[MUD-Dev] Re: From DevMud: Database module

Greg Connor gconnor at nekodojo.org
Sat Jan 16 18:15:23 New Zealand Daylight Time 1999


>> = Greg Connor<gconnor at nekodojo.org> wrote:
>> [Regarding "trying to develop an API for a generic database module".
>
>> So, I'm now working on an alternate proposal, that would break
>> records up into fields that the caller defines ahead of time.  You
>> could use the interface for storing a single binary, even the
>> in-memory representation of a struct, but in order to properly
>> sort and traverse/search the data, the database needs to either:
>> learn about the structure of the data to know which bytes to index
>> callback to a client function to deconstruct it or, just have the
>> client hand in pre-separated fields in the first place :)


I have another draft of this proposal ready, and will send it along in a
separate message.  The new design allows you to store "blobs", or to break
records out into separate fields.


This is a response to J C's previous message (which for some reason I
didn't see in my muddev box until just now :)


> = J C Lawrence wrote:
>I'm really not sure how to answer this one in less than several
>thousand words.  You are staring at pandora's box.
>
>There are in essence two approaches to data in data bases:
>
>  1) Objects are opaque.
>  2) Objects are compounds or aggregates of known structure.
>
>#1 is well known and obvious.  The simple summary is that the
>database is utterly dumb and knows nothing about the data it is
>storing.  It just stores "blobs" and allows you to access those
>opaque blobs via some key or index mechanism.  dbm and all its
>derivitives, as well as all the tony-* clan servers, MOO, COOL,
>Cold, etc all derive from this.


I was going for something similar to this with the first proposal, but it
turned out that it was going to be little more than a glue layer over DBM -
in case you want to use a sql server later to emulate your DBM database.
This is arguably of little value over just DBM itself, and may add overhead.

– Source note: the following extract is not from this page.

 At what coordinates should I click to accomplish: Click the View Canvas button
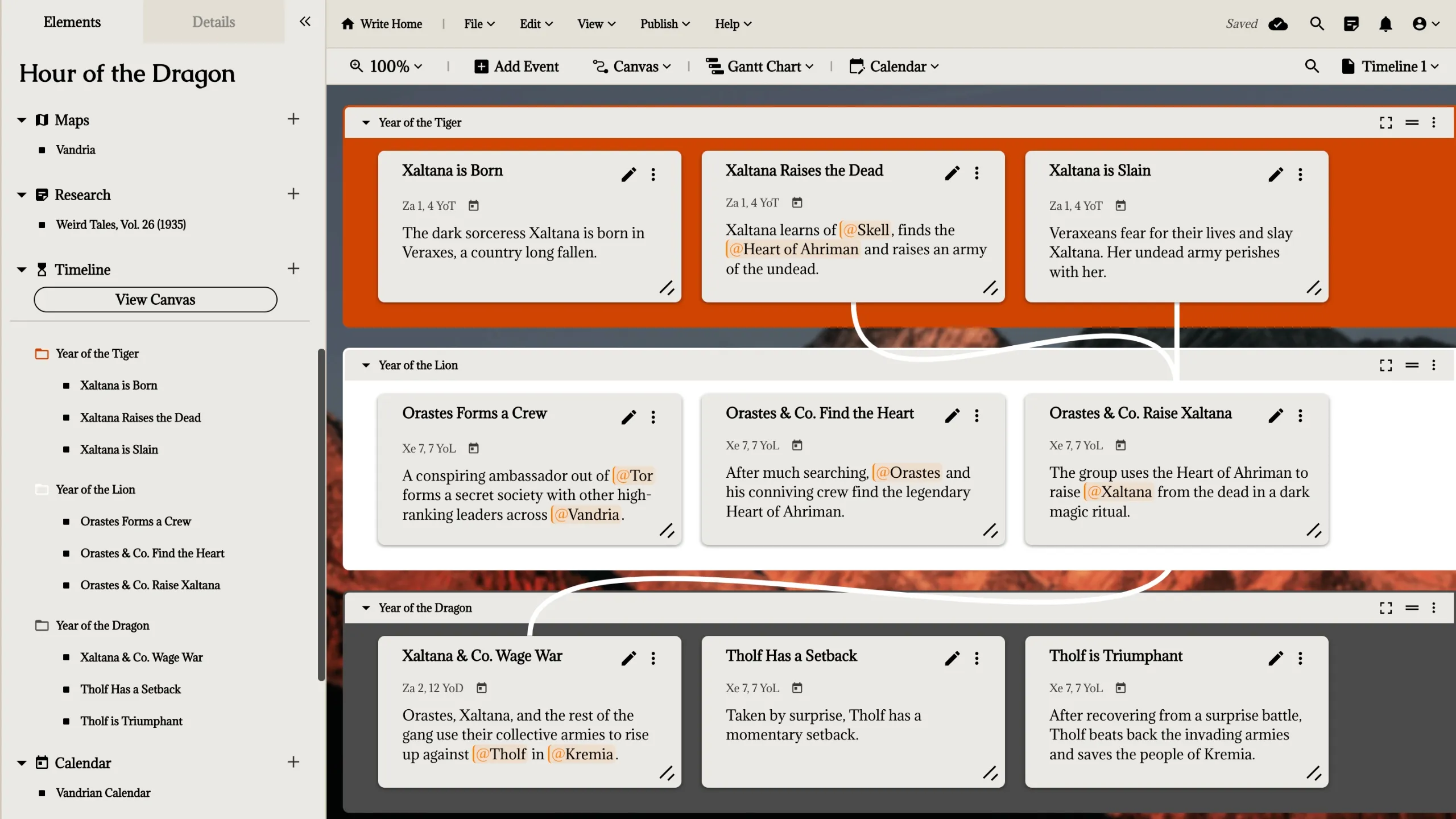(155, 299)
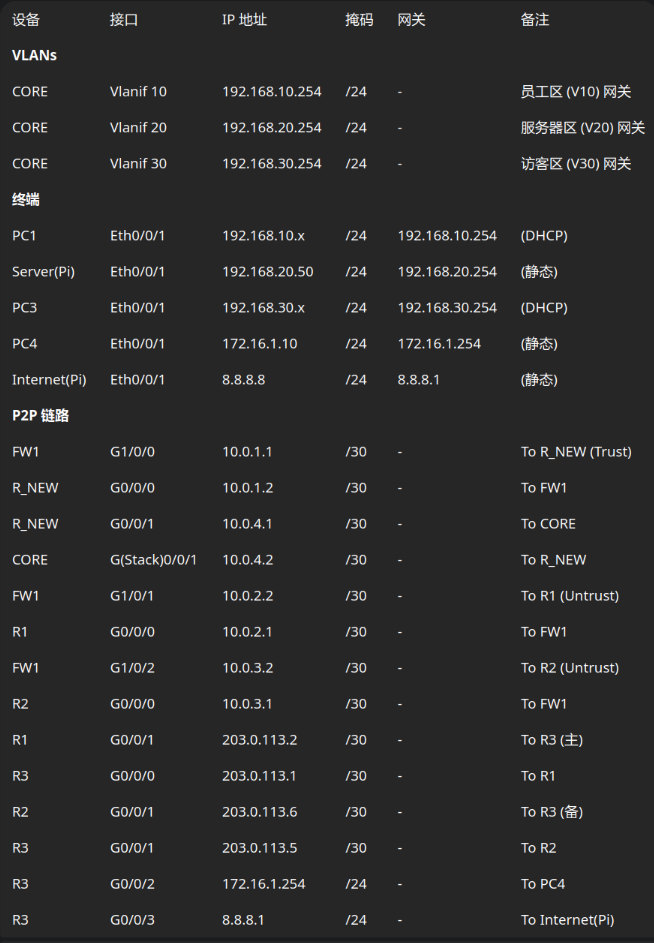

>#2 is where RDBMS'es, SQL, and the rest of that horde enter.  It
>says that the data comprising objects (or records) is not only
>known, but can be usefully indexed, accessed, or otherwise
>manipulated in intelligent fashions.  


Well, there are some things that I as a programmer might want the database
to take care of for me, rather than trying to build on my own, that DBM or
other "blob" databases don't have.  I guess I am trying for some middle
ground between DBM and SQL/RDBMS.

Specifically, the proposal for a generic databases assumes that the data
will be Relational somehow, but doesn't manage these relationships or keep
them synchronized.  This is something that might be added at a higher level
or in an "enhanced" version, but right now it's not "generic" enough for me
to assume I can add value without focusing on a single client.

However, I think indexing and searching/sorting is something that any
developer could use, and I think it might be a useful tool (for example, in
implementing a relationship, you would want the related field to be indexed).

I am also trying to address what I see as a "disconnect" between developers
of some older muds (like Mush, Moo, etc) and the tools that are available
in the DBMS world.  That is, there are techniques like algorithms and data
structures that can be used to solve some common problems, but the muds I
am familiar with don't seem to use them.  (Why use a disk-based data
structure, when you can unpack everything to Ram and then relegate it to
swap space?  Oh, except that bothersome checkpointing, and it will never be
distributed, etc :)

However, I am not going to put myself in the position of saying "Here's a
set of predefined fields, why not use this structure for your mud you
haven't developed yet?"  In other words, this "generic database" effort is
an effort to provide the tools to build and work with tables, not a
pre-defined set of tables.


>In the general business case this is quite ell and good.  The data
>falls into well defined patterns that are known in advance and can
>be accomodated in an elegant manner.  Unfortunately these
>characteristics are not commonly shared with MUDs.
>
>Assuming only object oriented MUD servers (well, ibject inheritance
>really).  Loosely writing MUDs fall into two categories:
>
>  a) Designs which have pre-defined and well known object
>heirarchies.
>
>  b) Designs which allow end-user defined object heirarchies.
>
>For an RDBMS #a is a simple case.  You build tables, one table per
>base object type, one column per object attribute or method, one row 
>per object.  As your total set of object types is well known and
>defined, your total number of tables is finite, documented, and can
>be explicitly programmed against.
>
>Interestingly, Diku and Aber are moderately good examples of #a.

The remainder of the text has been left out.